AUFGABENSTELLUNG:
1. Nenne alle Personen, die im Text zur deutsch-israelischen Wissenschaftsgeschichte mit Namen vorkommen.
2. Gib aus dem Text zur deutsch-israelischen Wissenschaftsgeschichte alles von „Der Besuch einer“ bis hinunter zu „in der Wissenschaft.“ wortgetreu wieder.

Pioniere der Annäherung

Der Besuch einer Delegation der Max-Planck-Gesellschaft im Dezember 1959 läutete die wissenschaftliche Zusammenarbeit zwischen der Bundesrepublik und Israel ein. Von links nach rechts: Feodor Lynen, Wolfgang Gentner, dessen Frau Alice Gentner, Otto Hahn und Josef Cohn. Bild: Archiv der Max-Planck-Gesellschaft, Berlin-Dahlem

Kontakte zwischen Wissenschaftlern markieren den Beginn einer Verständigung zwischen der jungen Bundesrepublik und Israel. Teil 1 unserer Serie zur israelisch-deutschen Zusammenarbeit in der Wissenschaft.

In diesen Tagen feiert der Staat Israel sein 70-jähriges Bestehen. Das mit 8,5 Millionen Einwohnern eher kleine Land kann in Wissenschaft und Technologie beachtliche Erfolge aufweisen. Allein seit 2002 erhielten acht israelische Forscher den Nobelpreis. Mehr als vier Prozent des Bruttoinlandsproduktes fließen in die Forschung. Die Start-Up-Szene Israels zählt zu den lebendigsten weltweit. Die deutsche Wissenschaft unterhält heute enge Beziehungen nach Israel. Der Kontakt zwischen Forschern beider Länder spielte immer eine besondere Rolle. In einer Serie anlässlich des Jubiläums blicken wir zurück auf die Geschichte.

Am Anfang war die Wissenschaft. Denn bereits vor Aufnahme offizieller diplomatischer Beziehungen zwischen der Bundesrepublik Deutschland und dem Staat Israel am 12. Mai 1965 gab es zahlreiche Kontakte zwischen deutschen und israelischen Forschern. Dank persönlicher Initiativen konnte in den fünfziger Jahren ein Netzwerk informeller und institutioneller Verbindungen entstehen, das angesichts der zeitlichen Nähe zum Zweiten Weltkrieg alles andere als eine Selbstverständlichkeit war. Es waren vor allem deutsche Naturwissenschaftler, die zum NS-Regime Distanz bewahrt hatten und nicht selten sogar mit ihren aus Deutschland vertriebenen jüdischen Kollegen weiterhin in Kontakt verblieben waren. Auf israelischer Seite fanden sich darunter viele Chemiker oder Physiker, die selbst aus Deutschland stammten oder dort einmal studiert hatten.

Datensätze
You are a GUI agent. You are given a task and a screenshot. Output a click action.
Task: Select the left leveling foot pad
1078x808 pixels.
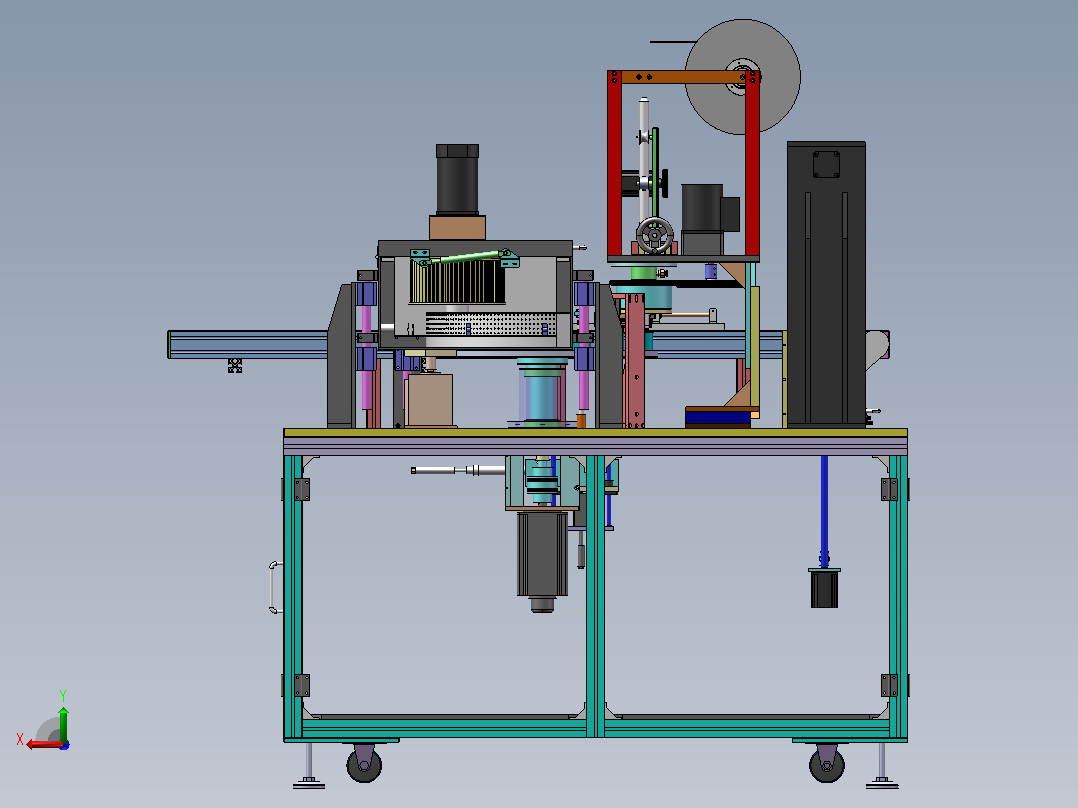[x=309, y=783]
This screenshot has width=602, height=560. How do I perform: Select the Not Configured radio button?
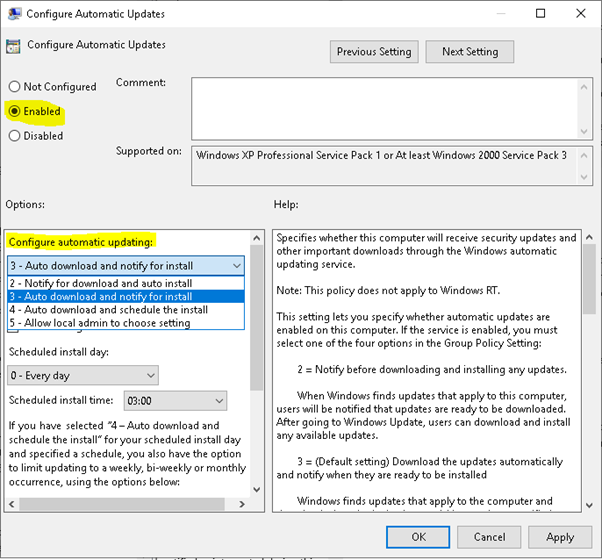[x=14, y=87]
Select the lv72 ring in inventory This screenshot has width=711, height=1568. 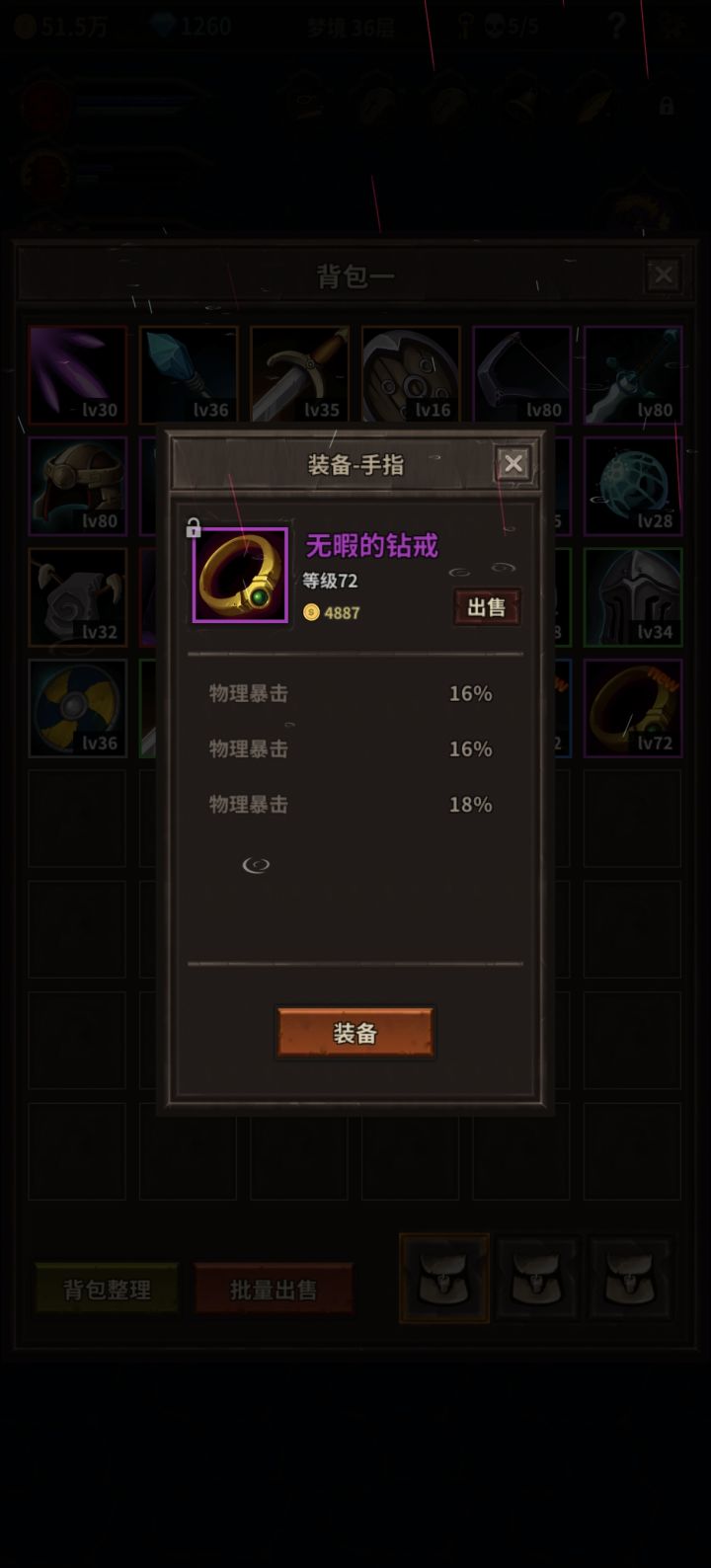[633, 708]
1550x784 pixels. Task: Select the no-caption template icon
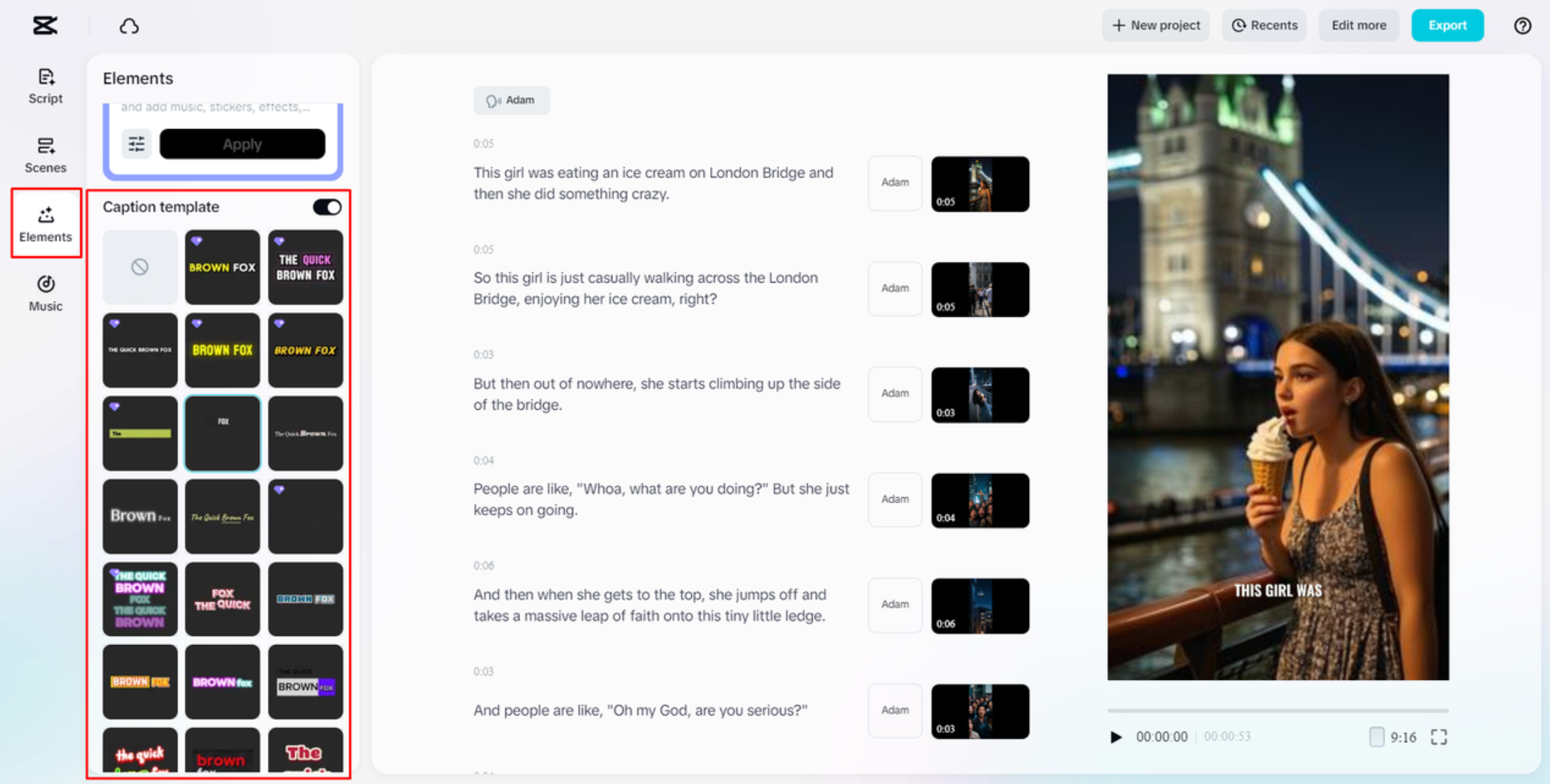tap(140, 267)
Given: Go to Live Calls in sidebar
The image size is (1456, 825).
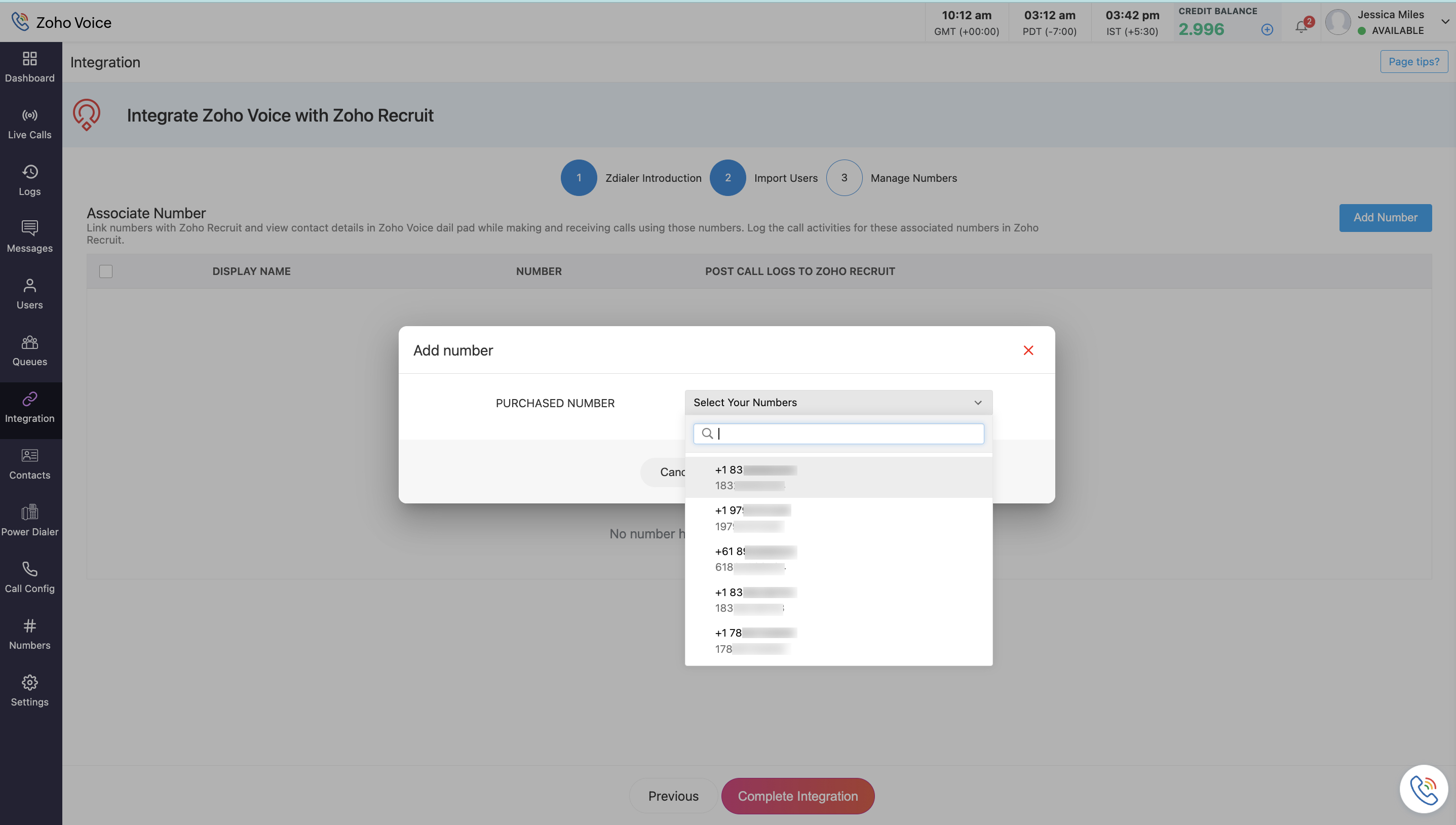Looking at the screenshot, I should (29, 124).
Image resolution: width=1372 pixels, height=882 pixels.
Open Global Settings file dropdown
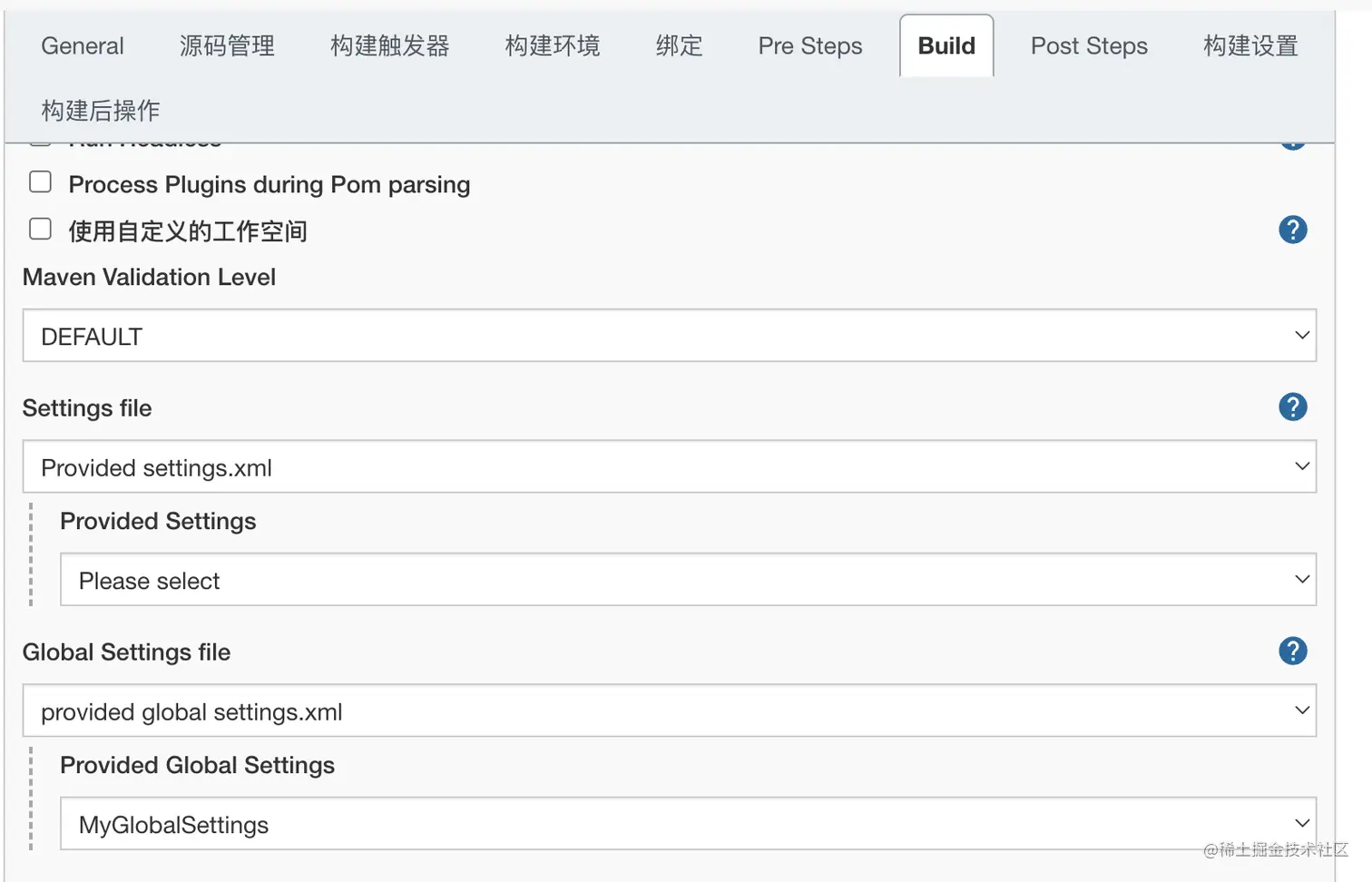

LÖSUNGEN:
1. Feodor Lynen, Wolfgang Gentner, Alice Gentner, Otto Hahn, Josef Cohn

2.
Der Besuch einer Delegation der Max-Planck-Gesellschaft im Dezember 1959 läutete die wissenschaftliche Zusammenarbeit zwischen der Bundesrepublik und Israel ein. Von links nach rechts: Feodor Lynen, Wolfgang Gentner, dessen Frau Alice Gentner, Otto Hahn und Josef Cohn. Bild: Archiv der Max-Planck-Gesellschaft, Berlin-Dahlem

Kontakte zwischen Wissenschaftlern markieren den Beginn einer Verständigung zwischen der jungen Bundesrepublik und Israel. Teil 1 unserer Serie zur israelisch-deutschen Zusammenarbeit in der Wissenschaft.